Cela ressemble à  des nouvelles, mais c’est surtout un voyage dans l’imaginaire que nous propose Anne Sibran. L’écriture est un chemin qui mène vers la vie et une certaine vérité. La romancière nous invite dans sa géographie de l’inattendu et de tout ce qui circule entre les évènements. Il y a des hommes qui prennent le temps de vivre et il y a Anne Sibran, qui prend le temps de regarder et de mettre l’accent sur ce qui paraît insignifiant… et pourtant si important.

Après une absence littéraire de cinq ans, vous sortez coup sur coup deux livres.
Je fais beaucoup de choses. J’ai repris des études d’ethnologie. J’écris des scénarios de bande dessinée. La littérature n’est pas en annexe. Mais il m’a fallu quatre ans pour écrire  Je suis la bête. Ce livre est une folie. Je ne m’en suis pas rendu compte au départ. Mais j’ai dû le réécrire quatre fois. Je n’avais pas la musique de la forêt. Cela m’a demandé un énorme travail de la découvrir, de la prendre afin qu’elle devienne instinctive.
Comment avez-vous procédé pour trouver le ton de Je suis la bête ?
Le premier jet était un peu touffu. Je posais d’autres personnages jusqu’au moment où j’ai trouvé la langue. C’était long et douloureux puisque entre temps j’ai perdu mon éditeur Yves Berger. J’ai donc porté ce second temps de maturation du livre entièrement seule. J’ai été obsédée par ce livre.
Le Monde Intervalle, comment intervient-il ?
Dans l’intervalle justement. Ce n’est pas un jeu de mot, mais en fait, il est l’humus de tous mes romans, de tout mon travail d’écriture mais aussi de ma vie. C’est quelque chose d’extrêmement important pour moi. C’est comme un acte de présence qu’il m’importe de filer de jour en jour pour être sûre de garder la fréquence qui me sert pour l’écriture. Pendant très longtemps, j’ai pensé garder ce texte sans le publier.
Alors pourquoi publier ?
Mes deux livres qui viennent d’être publiés sont sortis grâce à  deux rencontres, deux éditrices chez Gallimard et Panama. Chez Gallimard, Je suis la bête est inséré dans la collection Haute Enfance. Ce livre est un hommage à  l’inadvertance, à  toutes ces choses minimisées et qui deviennent pourtant fondamentales. J’ai l’impression que ce livre ne parle que d’écriture. Je me dis que tout ce qui se passe dans le processus même du roman est une pluie d’inadvertance. Il faut tenir le guet.
Qu’y a-t-il dans cet intervalle ?
Ce n’est pas un prisme. C’est un chemin de guet qui tient tant pour l’écriture que pour la vie. C’est un chemin de traverse. C’est aussi un regard, C’est une manière d’enfiler comme des perles, les choses qui font la moisson de l’intense.

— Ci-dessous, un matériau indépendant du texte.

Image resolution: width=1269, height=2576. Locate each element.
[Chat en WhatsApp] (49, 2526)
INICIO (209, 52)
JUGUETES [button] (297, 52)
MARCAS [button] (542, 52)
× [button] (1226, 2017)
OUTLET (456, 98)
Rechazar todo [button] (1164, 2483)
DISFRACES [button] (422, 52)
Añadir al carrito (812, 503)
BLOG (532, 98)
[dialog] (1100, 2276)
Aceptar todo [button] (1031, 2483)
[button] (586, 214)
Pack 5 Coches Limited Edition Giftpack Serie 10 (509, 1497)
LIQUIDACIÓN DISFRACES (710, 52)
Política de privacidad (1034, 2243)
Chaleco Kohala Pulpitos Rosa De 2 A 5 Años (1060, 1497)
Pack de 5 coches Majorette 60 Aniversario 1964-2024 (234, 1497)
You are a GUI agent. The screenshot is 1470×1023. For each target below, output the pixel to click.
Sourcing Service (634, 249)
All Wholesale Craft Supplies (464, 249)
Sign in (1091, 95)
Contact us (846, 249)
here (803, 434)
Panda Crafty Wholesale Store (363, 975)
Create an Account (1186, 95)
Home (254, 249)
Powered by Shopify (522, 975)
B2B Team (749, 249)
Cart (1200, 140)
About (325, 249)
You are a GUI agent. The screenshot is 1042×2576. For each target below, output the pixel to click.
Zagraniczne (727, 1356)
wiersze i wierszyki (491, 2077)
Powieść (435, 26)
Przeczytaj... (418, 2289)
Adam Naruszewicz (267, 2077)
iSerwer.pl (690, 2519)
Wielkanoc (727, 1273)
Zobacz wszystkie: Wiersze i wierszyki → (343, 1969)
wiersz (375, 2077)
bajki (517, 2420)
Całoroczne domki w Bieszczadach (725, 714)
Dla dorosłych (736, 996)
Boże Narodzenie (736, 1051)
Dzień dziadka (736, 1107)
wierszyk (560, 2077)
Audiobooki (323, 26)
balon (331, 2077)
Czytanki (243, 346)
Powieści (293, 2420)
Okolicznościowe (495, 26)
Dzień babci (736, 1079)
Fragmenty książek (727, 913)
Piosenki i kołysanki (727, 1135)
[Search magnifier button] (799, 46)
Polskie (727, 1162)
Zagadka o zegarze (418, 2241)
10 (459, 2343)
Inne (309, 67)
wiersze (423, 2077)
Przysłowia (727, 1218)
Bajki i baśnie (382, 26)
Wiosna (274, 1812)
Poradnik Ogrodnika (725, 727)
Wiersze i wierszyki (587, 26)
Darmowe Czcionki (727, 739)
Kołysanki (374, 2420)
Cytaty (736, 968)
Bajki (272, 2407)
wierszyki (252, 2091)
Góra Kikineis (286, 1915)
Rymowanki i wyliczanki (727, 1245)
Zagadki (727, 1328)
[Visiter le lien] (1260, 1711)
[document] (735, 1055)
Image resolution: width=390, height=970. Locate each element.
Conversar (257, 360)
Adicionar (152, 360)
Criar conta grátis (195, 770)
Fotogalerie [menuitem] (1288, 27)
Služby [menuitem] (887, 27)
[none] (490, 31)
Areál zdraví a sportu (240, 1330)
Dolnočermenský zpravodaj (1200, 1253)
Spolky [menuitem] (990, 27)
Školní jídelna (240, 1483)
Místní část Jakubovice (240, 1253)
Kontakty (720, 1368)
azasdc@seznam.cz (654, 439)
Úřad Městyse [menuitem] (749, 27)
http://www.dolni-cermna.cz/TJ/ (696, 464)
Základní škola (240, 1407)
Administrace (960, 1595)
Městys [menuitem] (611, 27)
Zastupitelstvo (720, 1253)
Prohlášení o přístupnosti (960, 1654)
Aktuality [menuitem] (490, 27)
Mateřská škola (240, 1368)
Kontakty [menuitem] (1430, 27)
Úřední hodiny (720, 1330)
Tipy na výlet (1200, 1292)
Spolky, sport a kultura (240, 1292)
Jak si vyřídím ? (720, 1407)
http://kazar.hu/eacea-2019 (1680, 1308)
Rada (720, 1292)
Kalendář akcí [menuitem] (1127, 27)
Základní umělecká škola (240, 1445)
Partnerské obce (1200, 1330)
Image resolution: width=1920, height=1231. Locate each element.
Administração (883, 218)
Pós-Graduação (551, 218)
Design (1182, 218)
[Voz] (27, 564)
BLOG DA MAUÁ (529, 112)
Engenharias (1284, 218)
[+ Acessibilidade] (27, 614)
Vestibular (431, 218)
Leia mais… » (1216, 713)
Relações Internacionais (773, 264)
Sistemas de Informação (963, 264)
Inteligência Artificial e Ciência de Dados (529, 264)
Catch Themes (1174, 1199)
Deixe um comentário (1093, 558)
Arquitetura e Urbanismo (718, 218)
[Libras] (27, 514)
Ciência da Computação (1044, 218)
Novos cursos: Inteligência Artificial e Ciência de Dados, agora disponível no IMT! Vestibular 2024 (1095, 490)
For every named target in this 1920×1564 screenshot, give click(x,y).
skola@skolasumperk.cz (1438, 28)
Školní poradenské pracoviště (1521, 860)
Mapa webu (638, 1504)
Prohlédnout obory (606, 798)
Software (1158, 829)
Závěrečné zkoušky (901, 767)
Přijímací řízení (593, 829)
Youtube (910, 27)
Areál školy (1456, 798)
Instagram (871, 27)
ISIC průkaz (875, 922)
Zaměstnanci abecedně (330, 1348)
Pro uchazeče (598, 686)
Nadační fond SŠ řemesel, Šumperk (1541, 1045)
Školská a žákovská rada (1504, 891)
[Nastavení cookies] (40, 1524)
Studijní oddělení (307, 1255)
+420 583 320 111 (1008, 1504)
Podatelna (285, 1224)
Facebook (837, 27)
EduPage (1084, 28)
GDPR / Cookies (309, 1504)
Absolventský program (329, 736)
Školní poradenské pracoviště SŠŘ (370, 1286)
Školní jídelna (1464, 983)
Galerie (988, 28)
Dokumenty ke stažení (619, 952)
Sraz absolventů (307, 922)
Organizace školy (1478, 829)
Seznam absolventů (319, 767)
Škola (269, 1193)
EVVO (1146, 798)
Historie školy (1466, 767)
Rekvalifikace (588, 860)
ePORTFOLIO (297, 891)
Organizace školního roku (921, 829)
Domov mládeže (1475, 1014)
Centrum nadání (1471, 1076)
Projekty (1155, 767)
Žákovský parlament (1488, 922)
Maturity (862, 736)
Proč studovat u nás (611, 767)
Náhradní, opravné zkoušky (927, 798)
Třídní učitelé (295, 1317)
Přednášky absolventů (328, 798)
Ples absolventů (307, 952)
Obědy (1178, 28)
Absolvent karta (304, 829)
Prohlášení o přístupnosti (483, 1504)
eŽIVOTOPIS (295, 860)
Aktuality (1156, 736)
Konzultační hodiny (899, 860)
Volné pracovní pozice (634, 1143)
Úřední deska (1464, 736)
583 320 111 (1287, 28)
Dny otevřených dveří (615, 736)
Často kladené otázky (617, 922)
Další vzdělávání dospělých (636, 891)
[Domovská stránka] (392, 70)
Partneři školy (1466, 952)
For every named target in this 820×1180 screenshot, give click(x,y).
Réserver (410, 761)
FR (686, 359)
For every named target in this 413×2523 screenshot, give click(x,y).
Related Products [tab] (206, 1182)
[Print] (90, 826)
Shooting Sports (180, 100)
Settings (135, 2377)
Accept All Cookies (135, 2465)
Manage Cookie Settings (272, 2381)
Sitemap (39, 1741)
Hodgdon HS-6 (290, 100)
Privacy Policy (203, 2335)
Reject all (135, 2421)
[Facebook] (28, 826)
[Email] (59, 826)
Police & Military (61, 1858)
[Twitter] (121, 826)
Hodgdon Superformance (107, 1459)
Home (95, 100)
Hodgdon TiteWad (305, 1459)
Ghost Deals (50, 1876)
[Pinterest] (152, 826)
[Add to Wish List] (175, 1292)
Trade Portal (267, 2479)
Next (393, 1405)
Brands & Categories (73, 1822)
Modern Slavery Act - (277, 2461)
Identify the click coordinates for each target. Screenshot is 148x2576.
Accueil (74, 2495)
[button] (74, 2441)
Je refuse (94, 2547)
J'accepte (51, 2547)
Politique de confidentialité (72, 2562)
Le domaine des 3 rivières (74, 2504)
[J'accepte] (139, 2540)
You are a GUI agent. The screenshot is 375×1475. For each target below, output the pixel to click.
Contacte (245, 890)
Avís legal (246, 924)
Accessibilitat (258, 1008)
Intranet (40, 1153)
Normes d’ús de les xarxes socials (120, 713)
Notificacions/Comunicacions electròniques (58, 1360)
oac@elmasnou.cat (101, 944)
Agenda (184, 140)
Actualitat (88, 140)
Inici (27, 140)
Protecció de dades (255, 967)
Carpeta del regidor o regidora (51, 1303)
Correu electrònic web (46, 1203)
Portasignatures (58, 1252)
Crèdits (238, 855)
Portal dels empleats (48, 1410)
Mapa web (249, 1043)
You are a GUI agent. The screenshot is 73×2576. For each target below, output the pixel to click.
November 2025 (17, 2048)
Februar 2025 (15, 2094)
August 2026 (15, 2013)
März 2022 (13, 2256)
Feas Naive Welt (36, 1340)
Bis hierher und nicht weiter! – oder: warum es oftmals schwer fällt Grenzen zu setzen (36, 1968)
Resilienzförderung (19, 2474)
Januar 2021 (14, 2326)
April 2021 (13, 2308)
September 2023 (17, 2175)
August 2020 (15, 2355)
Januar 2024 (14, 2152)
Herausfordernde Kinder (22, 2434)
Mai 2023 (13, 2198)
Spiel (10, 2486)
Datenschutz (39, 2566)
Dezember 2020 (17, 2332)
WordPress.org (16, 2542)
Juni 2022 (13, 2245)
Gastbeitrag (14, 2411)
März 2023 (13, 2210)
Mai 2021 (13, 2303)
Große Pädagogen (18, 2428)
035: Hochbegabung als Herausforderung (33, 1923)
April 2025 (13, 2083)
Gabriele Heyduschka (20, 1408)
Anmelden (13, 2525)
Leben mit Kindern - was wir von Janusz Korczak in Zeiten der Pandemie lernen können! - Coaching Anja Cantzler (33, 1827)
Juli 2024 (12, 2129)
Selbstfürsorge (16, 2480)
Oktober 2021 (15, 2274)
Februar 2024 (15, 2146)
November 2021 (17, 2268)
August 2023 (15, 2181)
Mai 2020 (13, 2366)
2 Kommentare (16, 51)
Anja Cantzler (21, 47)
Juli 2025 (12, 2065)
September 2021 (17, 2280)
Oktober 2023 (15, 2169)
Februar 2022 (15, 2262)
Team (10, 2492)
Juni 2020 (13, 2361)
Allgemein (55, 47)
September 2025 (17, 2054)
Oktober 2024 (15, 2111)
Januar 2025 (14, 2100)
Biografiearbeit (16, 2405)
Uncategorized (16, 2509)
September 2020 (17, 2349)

Ce qui m’intéresse beaucoup autour des évènements, c’est cette espèce de buée, de réverbération. Je trouve que l’on parle très peu de ça alors que c’est très important.
Au chapitre des évènements, il y a la mort.
Quand je parle de cet accident de vélo, je rentre dans une autre qualité présente, une autre intensité. Je sens que cette personne va mourir. Je suis très jeune et toute seule. Dans ce genre de situation, je trouve que la vie nous apporte sa bienveillance en installant un sas de décompression qui m’a permis d’arriver avec une certaine lenteur. Malgré l’aspect tragique, tout est bien orchestré. C’est pourquoi je demande lequel des deux a bercé l’autre. Est-ce moi qui suis venue à  lui ou lui qui est venu me rencontrer ?
Pourquoi est-ce important, l’intervalle ?
Je pense que c’est très intéressant d’attraper les évènements par l’intervalle. J’aurais pu raconter cette histoire d’une façon très différente avec un narrateur à  la troisième personne. Alors que là, en partant de l’intervalle, je ne parle que de ce qui m’arrive et de cette buée, qui est un champ plus vaste. Cela permet d’attraper quelque chose, qui, sans dévoiler le moindre mystère, permet de l’englober. Pour moi, c’est aussi ça qui est essentiel dans la vie.

Propos recueillis par
PASCAL HABERT

Extrait

« Je range l’appartement devant mon petit, couché dans son transat, avec ses poings minuscules, son pyjama épais. Je le frôle, et voilà  soudain que je découvre son regard posé sur moi. C’est un regard entier, d’une attention tellement intacte que tout ce que j’étais à  faire à  côté me semble maintenant insignifiant. Il faut que je m’y précipite, que je m’y prosterne, avec l’impression confuse d’arriver au milieu de la fête, les cheveux en désordre, la robe mal boutonnée.
A quel instant le regard est-il apparu, combien de fois suis-je passée  devant sans le voir ? Mon cœur se serre. Je pense à  ces graines d’érable qui couvrent le chemin du square Willette. Sous leur peau brune où tient l’ailette effilochée, le germe est d’un vert presque tiède. Je ne supporte pas de les voir piétinées. Ce matin, dans la cuisine, je ressens une contraction identique. Quelle graine invisible mon inattention a-t-elle manqué d’écraser ? »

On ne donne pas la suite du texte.